Within the IMAGINE pipeline, spatially varying physical quantities are represented by
[Field objects](https://imagine-code.readthedocs.io/en/latest/imagine.fields.html#module-imagine.fields).
This can be a *scalar*, as the number density of thermal electrons, or a *vector*, as the Galactic magnetic field. 

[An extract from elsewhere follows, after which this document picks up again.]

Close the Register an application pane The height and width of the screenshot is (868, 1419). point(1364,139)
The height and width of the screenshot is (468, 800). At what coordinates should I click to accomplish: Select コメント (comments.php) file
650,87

In order to extend or personalise adding in one's own model for an specific field, 
one needs to follow a small number of simple steps:  
1. choose a **coordinate grid** where your model will be evaluated,
2. write a **field class**, and
3. write a **field factory** class.

The **field objects** will do actually computation of the physical field, given a set of physical parameters and a coordinate grid. 
The **field factory objects** take care of book-keeping tasks: e.g. they hold the parameter ranges and default values, and translate the dimensionless parameters used by the sampler (always in the interval $[0,1]$) to physical parameters.

### Coordinate grid

You can create your own coordinate grid by subclassing [`imagine.fields.grid.BaseGrid`](https://imagine-code.readthedocs.io/en/latest/imagine.fields.html#imagine.fields.grid.BaseGrid).  The only thing which has to actually be programmed in the new sub-class is a
method overriding [`generate_coordinates()`](https://imagine-code.readthedocs.io/en/latest/imagine.fields.html#imagine.fields.grid.BaseGrid.generate_coordinates), which produces a dictionary of numpy arrays containing coordinates in *either* cartesian,
cylindrical or spherical coordinates (generally assumed, in Galactic contexts, to be centred in the centre of the Milky Way).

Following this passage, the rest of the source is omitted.